A physical wiring diagram for the human immune system

The human immune system is composed of a distributed network of cells circulating throughout the body, which must dynamically form physical associations and communicate using interactions between their cell-surface proteomes(1). Despite their therapeutic potential(2), our map of these surface interactions remains incomplete(3,4). Here, using a high-throughput surface receptor screening method, we systematically mapped the direct protein interactions across a recombinant library that encompasses most of the surface proteins that are detectable on human leukocytes. We independently validated and determined the biophysical parameters of each novel interaction, resulting in a high-confidence and quantitative view of the receptor wiring that connects human immune cells. By integrating our interactome with expression data, we identified trends in the dynamics of immune interactions and constructed a reductionist mathematical model that predicts cellular connectivity from basic principles. We also developed an interactive multi-tissue single-cell atlas that infers immune interactions throughout the body, revealing potential functional contexts for new interactions and hubs in multicellular networks. Finally, we combined targeted protein stimulation of human leukocytes with multiplex high-content microscopy to link our receptor interactions to functional roles, in terms of both modulating immune responses and maintaining normal patterns of intercellular associations.
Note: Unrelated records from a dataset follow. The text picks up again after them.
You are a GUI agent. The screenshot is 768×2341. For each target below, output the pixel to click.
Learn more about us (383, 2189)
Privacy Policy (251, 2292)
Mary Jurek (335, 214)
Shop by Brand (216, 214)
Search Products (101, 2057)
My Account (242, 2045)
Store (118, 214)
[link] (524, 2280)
Together, our work provides a systematic perspective on the intercellular wiring of the human immune system that extends from systems-level principles of immune cell connectivity down to mechanistic characterization of individual receptors, which could offer opportunities for therapeutic intervention.

Automated summary

In this study, we systematically mapped the direct protein interactions across a recombinant library that includes most of the surface proteins on human leukocytes, providing a high-confidence and quantitative view of the receptor wiring that connects human immune cells. By integrating our interactome with expression data, we identified trends in the dynamics of immune interactions and constructed a mathematical model that predicts cellular connectivity. We also developed an interactive multi-tissue single-cell atlas to infer immune interactions throughout the body and linked our receptor interactions to functional roles through protein stimulation and microscopy.